How accurate is the data that you use? What data quality manaagement process do you have in place? Do you tend to resolve data quality issues upstream at its source, or do you cleanse within the applications your report from, or "tweak" the actual reports?

Sunday, April 6, 2008

Information Quality & Master Data Management?

Master Data Management is the process used to create and maintain a “system of record” for core sets of data elements and their associated dimensions, hierarchies and properties which typically span business units and IT systems.

Master Data, often referred to as “Reference Data”, may in your organization take the form of Charter of Accounts, Product Catalogue, Stores Organization, Suppliers and Vendor Lists but to name a few.

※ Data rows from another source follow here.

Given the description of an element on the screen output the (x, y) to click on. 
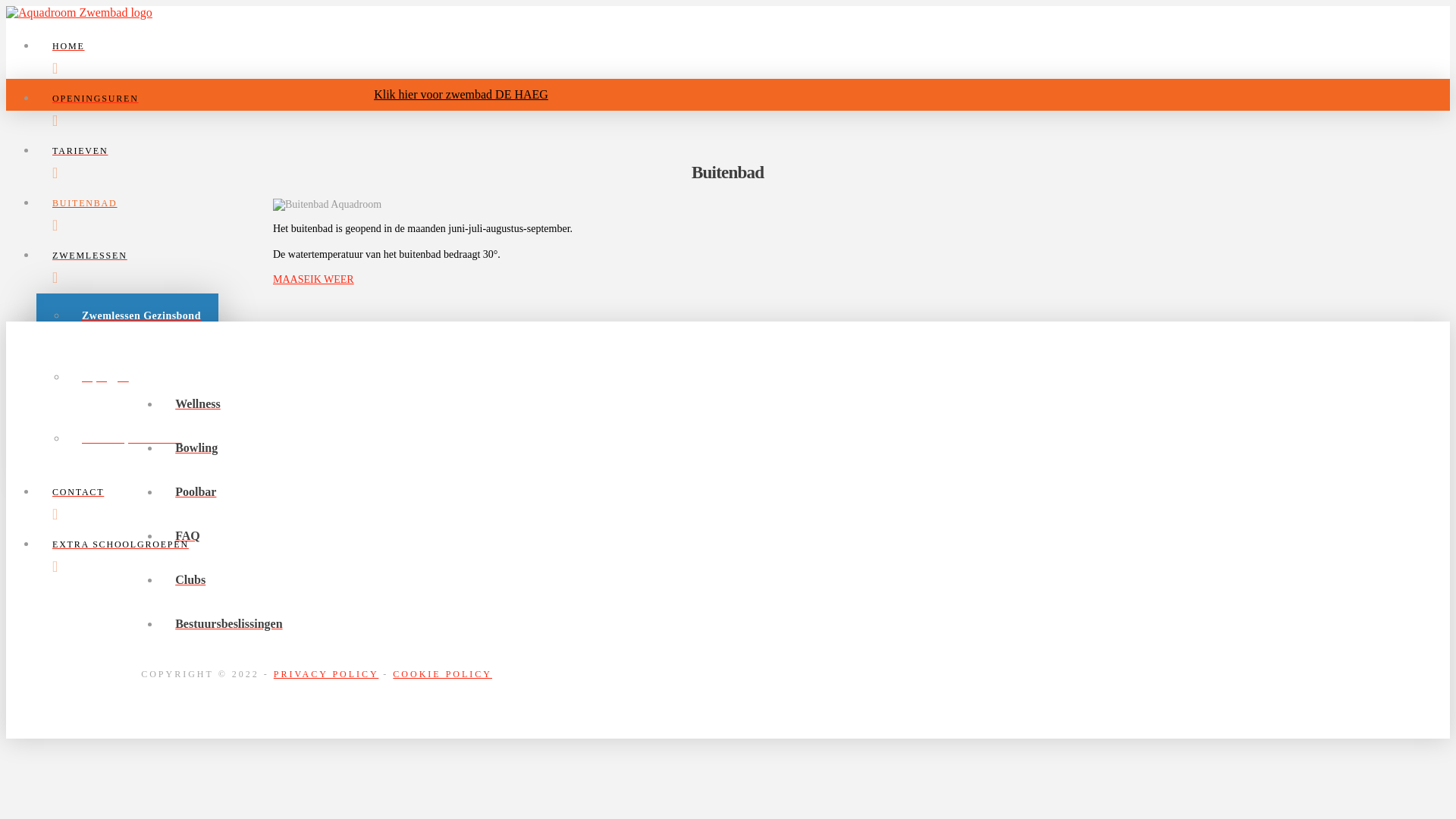
OPENINGSUREN Element type: text (476, 110)
COOKIE POLICY Element type: text (442, 673)
Bootcamp On Water Element type: text (142, 446)
Bestuursbeslissingen Element type: text (743, 624)
ZWEMLESSEN Element type: text (476, 267)
BUITENBAD Element type: text (476, 214)
Klik hier voor zwembad DE HAEG Element type: text (460, 93)
MAASEIK WEER Element type: text (313, 279)
HOME Element type: text (476, 57)
Clubs Element type: text (743, 580)
Aquagym Element type: text (142, 385)
CONTACT Element type: text (476, 503)
PRIVACY POLICY Element type: text (326, 673)
TARIEVEN Element type: text (476, 162)
Poolbar Element type: text (743, 492)
FAQ Element type: text (743, 536)
EXTRA SCHOOLGROEPEN Element type: text (476, 556)
Wellness Element type: text (743, 404)
Zwemlessen Gezinsbond Element type: text (142, 323)
Bowling Element type: text (743, 448)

In his article “Demystifying Master Data Management”, Tony Fischer uses Customer as an example of Master data and how, if not understood and managed appropriately, can cause all sort of headaches for a company, in this case the CEO himself!

“Years ago, a global manufacturing company lost a key distribution plant to a fire. The CEO, eager to maintain profitable relationships with customers, decided to send a letter to key distributors letting them know why their shipments were delayed—and when service would return to normal.

He wrote the letter and asked his executive team to "make it happen." So, they went to their CRM, ERP, billing and logistics systems to find a list of customers. The result? Each application returned a different list, and no single system held a true view of the customer. The CEO learned of this confusion and was understandably irate. What kind of company doesn't understand who its customers
are?”

So what are the typical barriers that hinder organizations from addressing their master data management problem? My colleagues and I typically encounter four primary barriers:

Multiple Sources and Targets: Reference data is created, stored and updated in multiple transactional and analytic systems causing inaccuracies. Synchronization challenges between disparate systems
Ability to Standardize: Most organizations cannot agree on a standardized view of master data. There are a lack of audit policies that comply with federal regulations
Organizational Ownership: Disagreement within the organization as to who takes ownership of master data management, business or IT. Assignment of accountability with cross-functional processes is difficult
Centralization of Master Data: Organizational resistance to centralizing master data since there is a sense that control will be lost. Challenges to find a technology solution that supports existing systems and the lifecycle of master data management

Organizations that are addressing such barriers typically have a successful master data management process in place that contains the following components:

Data Quality: Focus on the accuracy, correctness, completeness and relevance of dataIncorporate validation processes and checkpoints. Effort is highest in the beginning of a MDM initiative to correct quality issues.
Governance: Cross functional team formed to establish organizational standards for MDM related to ownership, change control, validation and audit policies. Focus includes establishing a standard meeting process to discuss standards, large changes and organizational issues.
Stewardship: Assignment of ongoing ownership of MDM stewardship. Typically MDM stewards are business users. Accountable for the implementation of standards established through MDM governance

Technology: Create an architectural foundation that aligns with the other three components. Implement a technology that centralizes reference data. Align processes with the technology solution to synchronize master data across source and analytic systems

As we can see, master data management is not a one-time initiative but rather a long-term program that runs continuously within the organization. To be successful organizations need to instill an iterative approach that helps develop a program that continuously monitors, evaluates, validates and creates master data in a consistent, meaningful and well communicated way.

What is your organization doing about Master Data Management? Have you had success in establishing a Data Governance program? Who own the process in your organization, IT or the business?